Has anyone had to get a feeding tube after treat ended?

My husband will finish his treatments on Monday.  He was doing pretty good all things considered with eating until this week.  The last Cisplatin has kicked his butt and he's having trouble keeping Boost down. He's starting to panic about the possibility of needing a feeding tube. He was able to eat some chicken noodle soup last night so I'm hopeful.

Comments

  • MarineE5
    MarineE5 Member Posts: 1,034 Member
    Just a thought

    mskitty, 

    I am glad to read that your husband will complete his treatments on Monday. You probably know this already but it is worth mentioning again. Your husband will "Cook" for a spell as he feels the full effect of all the treatments. You mentioned he is unable to keep Boost down. One thing I found was to make sure anything I took in orally or by my PEG tube was at room temperature. I had my PEG Tube from the start as I had Base of Tongue cancer, and removal of part of my tongue. I was unable to eat orally for some time. 

    I have read on this site some members getting a PEG tube shortly after they completed their treatments, we have to do what needs to be done to get our calories and nutrition in. Hopefully, he will be able to start eating some soft boiled eggs, soups, etc. Again, try to let food and fluids settle to room temperature for a spell.

    My Best to Both of You and Everyone Here 

  • phrannie51
    phrannie51 Member Posts: 4,716
    Yes....

    I think it was "T" (fishmanpa in this group) who got his feeding tube the day his treatment ended.  Getting a tube won't help keep things down, tho....it simply bypasses the tore up mouth and throat.  See what the Oncologist can come up with to help with the nausea....something stronger than what he's already got.

    p   

  • mskitty137
    mskitty137 Member Posts: 73
    edited April 2017 #4
    Yes, he's been on room

    Yes, he's been on room temperature foods and drinks for quite awhile. But, of course, everything still burns/hurts going down. He uses a tetracaine lollipop and then eats or drinks some.

    I called the doctor's office this morning and they ordered more Emend, Zofran and steroids to his usual weekend IV fluids. Right not, he is feeling better. Not dizzy  and was able to drink a carnation instant breakfast drink. He says he's off the Boost at least today.

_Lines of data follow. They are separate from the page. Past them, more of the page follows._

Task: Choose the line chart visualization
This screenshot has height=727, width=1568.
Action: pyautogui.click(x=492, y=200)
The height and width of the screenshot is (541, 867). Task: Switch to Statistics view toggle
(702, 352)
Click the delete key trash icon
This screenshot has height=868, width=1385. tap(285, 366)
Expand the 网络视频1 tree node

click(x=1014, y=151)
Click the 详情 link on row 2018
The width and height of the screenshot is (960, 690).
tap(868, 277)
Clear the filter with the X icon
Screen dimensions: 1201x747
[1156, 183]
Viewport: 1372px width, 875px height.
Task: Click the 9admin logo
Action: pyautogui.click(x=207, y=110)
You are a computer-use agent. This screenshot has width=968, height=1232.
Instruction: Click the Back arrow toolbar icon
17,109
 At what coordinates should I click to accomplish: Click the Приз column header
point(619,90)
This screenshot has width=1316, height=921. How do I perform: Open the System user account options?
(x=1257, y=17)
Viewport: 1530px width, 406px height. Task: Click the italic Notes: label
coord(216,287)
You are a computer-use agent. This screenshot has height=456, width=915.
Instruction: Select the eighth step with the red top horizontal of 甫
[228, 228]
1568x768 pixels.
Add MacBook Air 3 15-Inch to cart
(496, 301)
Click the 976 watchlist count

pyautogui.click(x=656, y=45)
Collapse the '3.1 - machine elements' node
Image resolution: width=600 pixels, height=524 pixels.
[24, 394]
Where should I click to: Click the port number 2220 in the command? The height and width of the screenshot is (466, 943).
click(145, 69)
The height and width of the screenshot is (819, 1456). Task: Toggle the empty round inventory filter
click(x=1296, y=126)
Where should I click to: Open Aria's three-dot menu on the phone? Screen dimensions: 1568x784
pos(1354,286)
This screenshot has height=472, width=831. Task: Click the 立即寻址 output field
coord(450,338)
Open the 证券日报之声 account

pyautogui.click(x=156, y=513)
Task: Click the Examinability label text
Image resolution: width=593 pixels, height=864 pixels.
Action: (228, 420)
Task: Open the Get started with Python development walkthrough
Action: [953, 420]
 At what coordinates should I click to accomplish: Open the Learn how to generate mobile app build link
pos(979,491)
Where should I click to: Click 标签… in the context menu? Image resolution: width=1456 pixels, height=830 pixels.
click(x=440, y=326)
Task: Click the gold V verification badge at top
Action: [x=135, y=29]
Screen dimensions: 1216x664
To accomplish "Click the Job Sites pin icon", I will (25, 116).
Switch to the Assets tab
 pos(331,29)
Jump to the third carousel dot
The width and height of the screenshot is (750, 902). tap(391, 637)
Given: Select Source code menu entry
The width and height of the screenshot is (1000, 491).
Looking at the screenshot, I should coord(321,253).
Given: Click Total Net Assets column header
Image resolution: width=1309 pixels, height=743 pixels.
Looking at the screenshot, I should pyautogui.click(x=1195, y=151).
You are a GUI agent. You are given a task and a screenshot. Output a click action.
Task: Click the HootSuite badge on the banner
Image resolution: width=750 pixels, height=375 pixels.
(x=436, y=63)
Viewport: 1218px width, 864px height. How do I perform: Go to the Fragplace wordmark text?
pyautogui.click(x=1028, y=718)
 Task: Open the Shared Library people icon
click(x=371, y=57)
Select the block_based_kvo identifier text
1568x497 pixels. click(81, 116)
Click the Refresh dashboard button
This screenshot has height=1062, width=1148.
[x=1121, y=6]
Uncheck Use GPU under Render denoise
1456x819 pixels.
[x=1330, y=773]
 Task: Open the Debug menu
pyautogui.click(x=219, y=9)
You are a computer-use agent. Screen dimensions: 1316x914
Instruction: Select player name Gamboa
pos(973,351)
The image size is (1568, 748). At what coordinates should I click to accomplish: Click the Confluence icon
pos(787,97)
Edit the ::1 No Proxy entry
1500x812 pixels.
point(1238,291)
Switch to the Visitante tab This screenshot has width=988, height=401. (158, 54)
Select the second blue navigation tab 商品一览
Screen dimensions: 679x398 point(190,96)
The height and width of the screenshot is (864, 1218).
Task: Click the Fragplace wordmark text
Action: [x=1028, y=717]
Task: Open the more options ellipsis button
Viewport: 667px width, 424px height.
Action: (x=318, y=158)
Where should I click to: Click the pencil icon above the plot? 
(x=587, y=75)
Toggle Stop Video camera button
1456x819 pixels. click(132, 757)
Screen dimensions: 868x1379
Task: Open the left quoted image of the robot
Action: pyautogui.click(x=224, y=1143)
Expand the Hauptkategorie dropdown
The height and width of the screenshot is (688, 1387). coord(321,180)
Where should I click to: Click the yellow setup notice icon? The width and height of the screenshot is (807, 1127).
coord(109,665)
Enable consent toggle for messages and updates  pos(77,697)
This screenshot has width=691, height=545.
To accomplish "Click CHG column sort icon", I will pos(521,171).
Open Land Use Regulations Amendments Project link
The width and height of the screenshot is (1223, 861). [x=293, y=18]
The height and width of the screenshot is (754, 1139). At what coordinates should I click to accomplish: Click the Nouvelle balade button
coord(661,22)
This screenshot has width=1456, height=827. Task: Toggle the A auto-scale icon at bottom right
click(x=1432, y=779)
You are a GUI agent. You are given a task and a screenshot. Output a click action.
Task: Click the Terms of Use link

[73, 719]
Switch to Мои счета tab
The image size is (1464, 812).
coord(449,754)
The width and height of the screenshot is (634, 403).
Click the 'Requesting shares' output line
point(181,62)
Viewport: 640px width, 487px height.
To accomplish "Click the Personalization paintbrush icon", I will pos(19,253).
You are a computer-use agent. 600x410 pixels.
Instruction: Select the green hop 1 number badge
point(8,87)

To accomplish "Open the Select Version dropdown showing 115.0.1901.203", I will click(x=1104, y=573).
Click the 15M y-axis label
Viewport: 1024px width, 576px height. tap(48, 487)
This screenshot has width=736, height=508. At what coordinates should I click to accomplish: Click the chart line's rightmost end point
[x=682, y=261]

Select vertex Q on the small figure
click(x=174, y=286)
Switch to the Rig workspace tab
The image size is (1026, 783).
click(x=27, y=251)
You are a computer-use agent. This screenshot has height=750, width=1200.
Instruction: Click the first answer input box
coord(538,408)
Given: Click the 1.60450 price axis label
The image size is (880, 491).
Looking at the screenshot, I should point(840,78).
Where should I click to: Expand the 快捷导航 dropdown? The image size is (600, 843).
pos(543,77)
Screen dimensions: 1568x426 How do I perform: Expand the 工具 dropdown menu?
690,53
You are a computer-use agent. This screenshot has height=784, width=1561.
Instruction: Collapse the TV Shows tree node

    Breaks my heart to see him so weak and frustrated.

     

  • AnotherSurvivor
    AnotherSurvivor Member Posts: 384 Member
    edited April 2017 #5
    Seems like a lot of us have a

    Seems like a lot of us have a rough last chemo.  And then it's done.   He will have to be in really rough shape to get a PEG now.  Usually they chew you out a couple of times, sentence you to a session with a dietician.  If they kick up his Zofran, make sure you increase his fiber intake and start something like Colase (for constipation).   Also, Senna is very good for that problem, but fiber is better in the long run.  

  • caregiver wife
    caregiver wife Member Posts: 234
    After treatment

    As a caregiver and a survivor, there is a psychological process at the end of treatment.  We do whatever we have to do to get through treatment, but some of us are not prepared for what come after.  There is a new me, a whole new reality.  Everything has changed and it can be just as much a challenge as the initial treatment.  We want to be done, and instead we find it is just beginning.  I really depended on my online support group for this stage.  I  went to a local support group.  Be patient.  Now is time for the healing.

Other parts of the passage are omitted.